Straight from the Specialists

If the U.S. and EU slide into recession

October 15, 2012

(The views expressed in this column are the author’s own and do not represent those of Reuters)

There are apprehensions that the U.S. and EU could drift into recession again. The economic crisis of 2008 unnerved every country, with growth either turning negative or falling drastically. The recovery from that recession was weak and any relapse could be prolonged.

Following the crisis, the Federal Reserve and the U.S. government infused liquidity and banks and companies were flushed with cash, with interest rates close to zero.  In debt-ridden Europe, sovereign default was postponed with compulsory adoption of austerity measures.

But the U.S. and EU have maintained an uneasy growth for the past last three years with low investment, low consumption and high unemployment. And they are once again gravitating towards recession.
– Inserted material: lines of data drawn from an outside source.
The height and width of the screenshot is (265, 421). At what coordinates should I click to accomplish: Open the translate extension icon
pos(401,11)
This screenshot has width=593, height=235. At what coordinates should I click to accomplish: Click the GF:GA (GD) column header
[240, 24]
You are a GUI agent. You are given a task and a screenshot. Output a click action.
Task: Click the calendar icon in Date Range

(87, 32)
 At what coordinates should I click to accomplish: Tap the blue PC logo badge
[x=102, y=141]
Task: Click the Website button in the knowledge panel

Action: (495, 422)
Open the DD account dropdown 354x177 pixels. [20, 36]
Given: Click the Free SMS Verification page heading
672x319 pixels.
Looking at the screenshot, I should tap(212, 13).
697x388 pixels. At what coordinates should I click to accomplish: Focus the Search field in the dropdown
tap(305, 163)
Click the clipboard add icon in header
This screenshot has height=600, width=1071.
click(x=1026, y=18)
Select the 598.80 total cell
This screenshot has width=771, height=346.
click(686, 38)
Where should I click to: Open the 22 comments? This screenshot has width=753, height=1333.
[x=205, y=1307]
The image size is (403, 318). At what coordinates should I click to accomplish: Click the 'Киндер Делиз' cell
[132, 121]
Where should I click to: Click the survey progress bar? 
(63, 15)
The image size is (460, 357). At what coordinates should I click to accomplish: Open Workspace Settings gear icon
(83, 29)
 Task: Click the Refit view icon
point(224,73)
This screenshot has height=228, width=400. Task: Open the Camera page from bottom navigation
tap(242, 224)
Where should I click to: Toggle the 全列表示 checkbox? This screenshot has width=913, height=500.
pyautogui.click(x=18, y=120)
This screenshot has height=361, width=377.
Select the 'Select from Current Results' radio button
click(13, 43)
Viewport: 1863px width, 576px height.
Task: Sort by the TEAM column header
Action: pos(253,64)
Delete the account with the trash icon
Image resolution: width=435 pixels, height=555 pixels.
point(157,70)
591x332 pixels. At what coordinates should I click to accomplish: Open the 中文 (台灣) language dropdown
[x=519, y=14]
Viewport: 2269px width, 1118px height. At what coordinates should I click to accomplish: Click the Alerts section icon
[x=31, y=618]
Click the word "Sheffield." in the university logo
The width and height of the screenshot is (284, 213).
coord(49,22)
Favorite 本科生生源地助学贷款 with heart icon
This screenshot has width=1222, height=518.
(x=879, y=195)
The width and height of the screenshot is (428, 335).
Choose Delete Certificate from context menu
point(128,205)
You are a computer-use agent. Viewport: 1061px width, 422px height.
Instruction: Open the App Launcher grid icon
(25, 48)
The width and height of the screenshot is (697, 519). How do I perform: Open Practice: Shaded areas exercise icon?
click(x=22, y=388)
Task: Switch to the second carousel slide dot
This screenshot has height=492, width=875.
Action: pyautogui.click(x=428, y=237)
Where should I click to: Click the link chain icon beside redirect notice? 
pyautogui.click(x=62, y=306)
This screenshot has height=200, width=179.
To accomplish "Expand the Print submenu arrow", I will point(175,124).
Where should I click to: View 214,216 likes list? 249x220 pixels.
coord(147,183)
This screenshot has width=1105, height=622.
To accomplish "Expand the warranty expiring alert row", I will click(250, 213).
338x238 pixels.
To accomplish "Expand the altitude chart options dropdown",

In the second quarter of 2012, the U.S. economy underperformed with only 0.4 percent growth. The EU is not technically in recession, though growth had receded to -0.2 percent. Only Germany could show positive growth.

The IMF has predicted worse times ahead for developed countries and warned emerging market economies to be on their toes to counter the negative impact of an expected recession. In 2008 develping countries were taken by surprise and their economies had no time to adjust to the shock. But this time they have a chance to manipulate their policies to insulate themselves. However, the effectiveness of their measures will depend on their dependence on exports and external funding.

Countries like China and Singapore which depend overwhelmingly on exports will find their growth slump much more than countries like India which depend on domestic consumption for growth. But the integration of world economies is such that complete insulation becomes impossible.

India has an advantage. Exports, though important, do not drive growth. They are about 16 percent of GDP, and in terms of value addition about 8 percent or so. Therefore, even a 10 percent fall in exports will bring down growth by less than 1 percent. But what matters more is the possible drop in foreign investment, both FII and FDI.

The stock market will be the first victim of a new financial crisis. When it is in retreat companies are not be able to raise equity. But if retained earnings are adequate and debt market active, capital can still be raised if domestic consumer demand is strong. Consumption is really the key.

India did not fare too badly in the aftermath of the 2008 crisis because the RBI perceived the situation correctly and brought down the repo rate to half the level of what it was before the crisis. Equally important, the government too assessed the need to stimulate consumption and cut excise duties. The combined effect was remarkable. Within a year growth bounced back from 6.8 percent to 8.2 percent. India can substantially insulate itself from a new U.S. and EU recession if the RBI and the government act in time to counter its negative fallout.